L.H. : Parce que le col­lec­tif est la seule façon de battre le fas­cisme pour moi. L’histoire récente du Brésil a été mar­quée par un sen­ti­ment per­sis­tant de tra­gé­die. La peur, la soli­tude, la tris­tesse ont para­ly­sé les gens, spé­cia­le­ment celles et ceux désigné.es comme mar­gi­naux. Et puis le Covid est arri­vé, au pire moment de l’époque Bolsonaro, iso­lant encore un peu plus celles et ceux qui n’avaient pas le droit à la parole. C’est alors que j’ai eu besoin de m’échapper en écri­vant une his­toire sur la vie, le désir, l’envie. Et c’est alors que l’idée d’un film rem­pli d’espoir et d’action est née. Une idée qui s’est for­mi­da­ble­ment nour­rie, par la suite, de l’énergie posi­tive de mon cas­ting. C’est-à-dire de l’humour et de la jeu­nesse de mes actrices. A tra­vers elles, par cette notion de groupe, un futur est pos­sible… Voilà ce que j’ai vou­lu raconter ! 
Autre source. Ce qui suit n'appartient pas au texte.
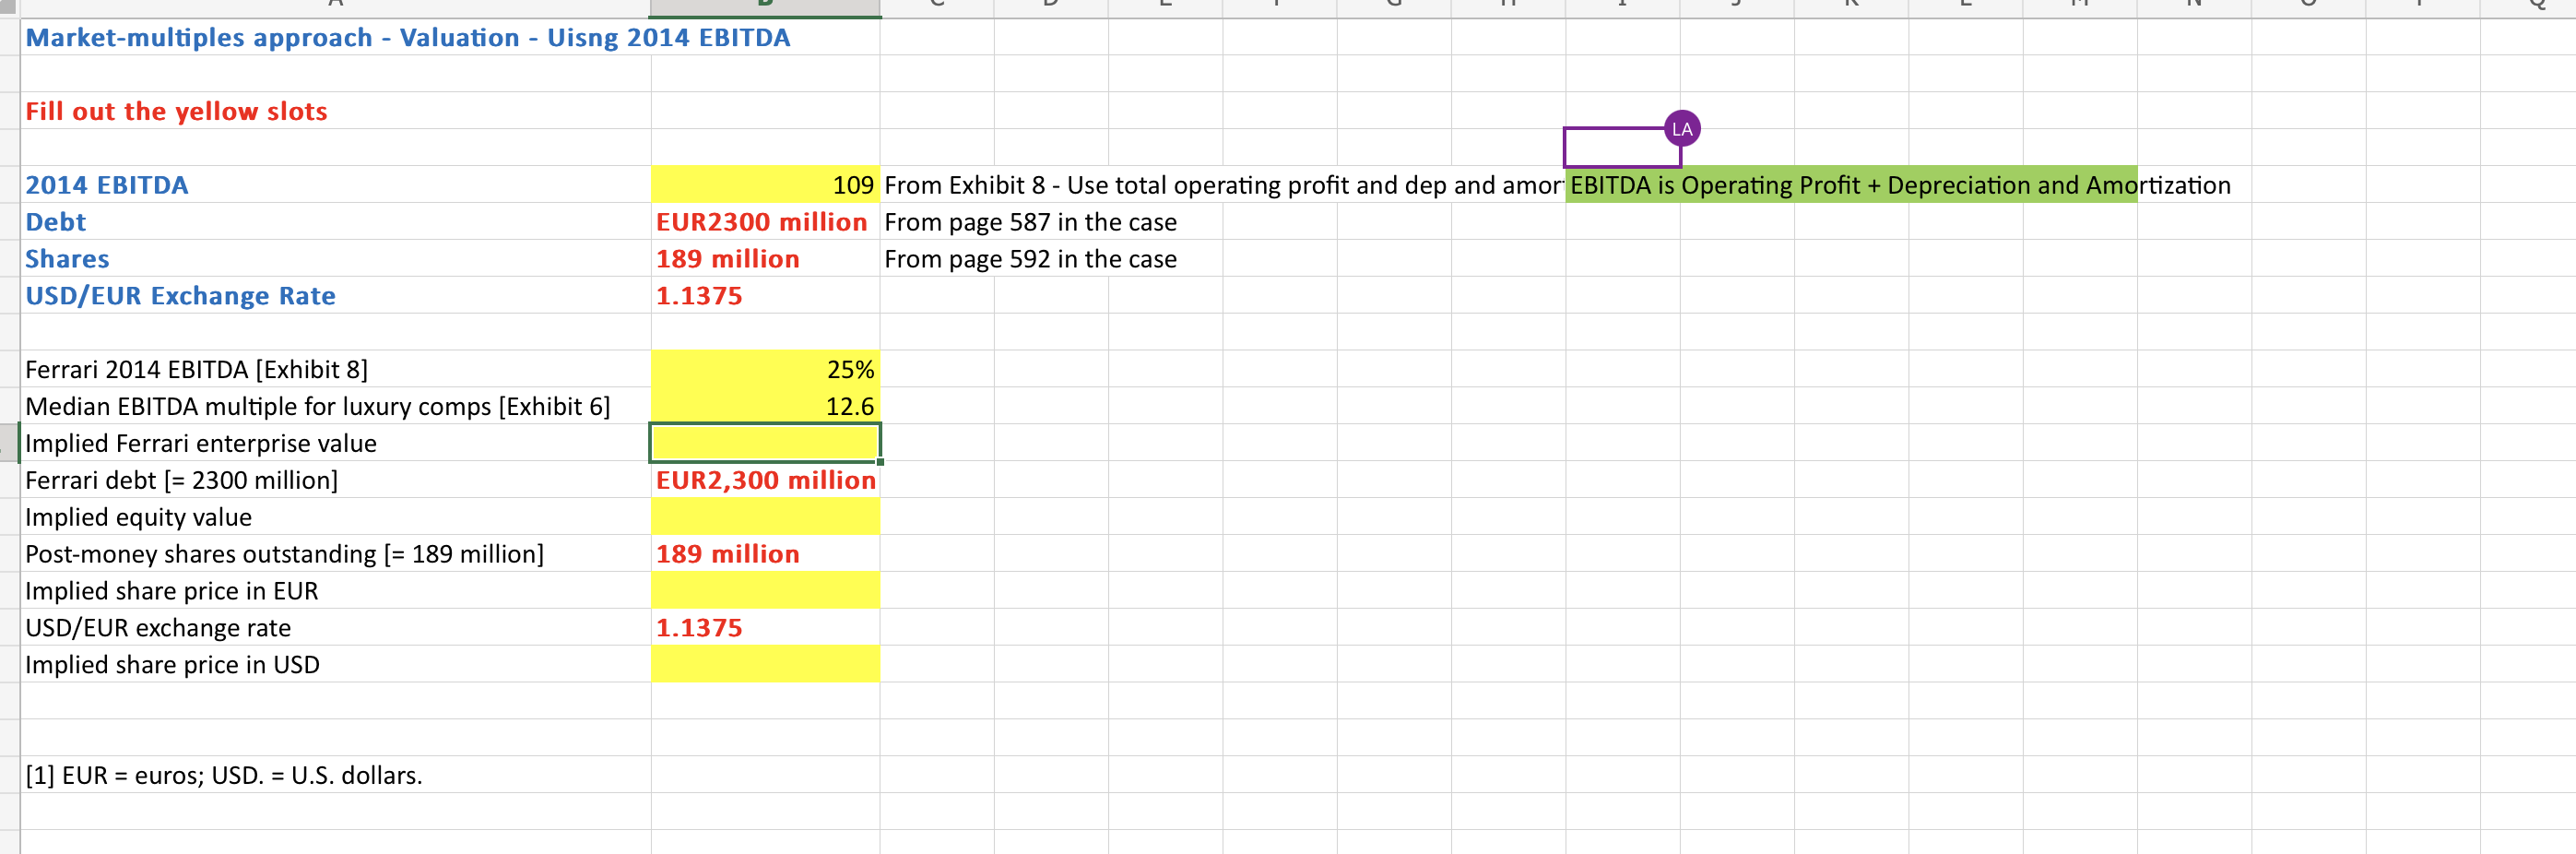Click the USD/EUR Exchange Rate cell showing 1.1375
This screenshot has width=2576, height=854.
tap(765, 295)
Cette joie n’est-elle pas com­pro­mise, mal­gré tout aujourd’hui, au vu de l’élection de Javier Milei, nou­veau pré­sident d’extrême-droite en Argentine… Pays fron­ta­lier avec le Brésil ?
L.H. : Javier Milei est effrayant ! Mais c’est là que l’on mesure le pou­voir poli­tique de la joie. J’en ai pris d’autant plus conscience face au bom­bar­de­ment de mau­vaises nou­velles qui, chaque jour, en Amérique du sud et ailleurs, veut com­pro­mettre cette joie jus­te­ment, c’est-à-dire ce désir per­sis­tant d’exister envers et contre tout. Voilà pour­quoi il faut res­ter vigilant.es, et cela à plein temps. Et voi­là pour­quoi le ciné­ma est un outil puissant ! 

LEVANTE 120 X 160 HD 1

Levante, de Lillah Halla. Sortie le 7 décembre.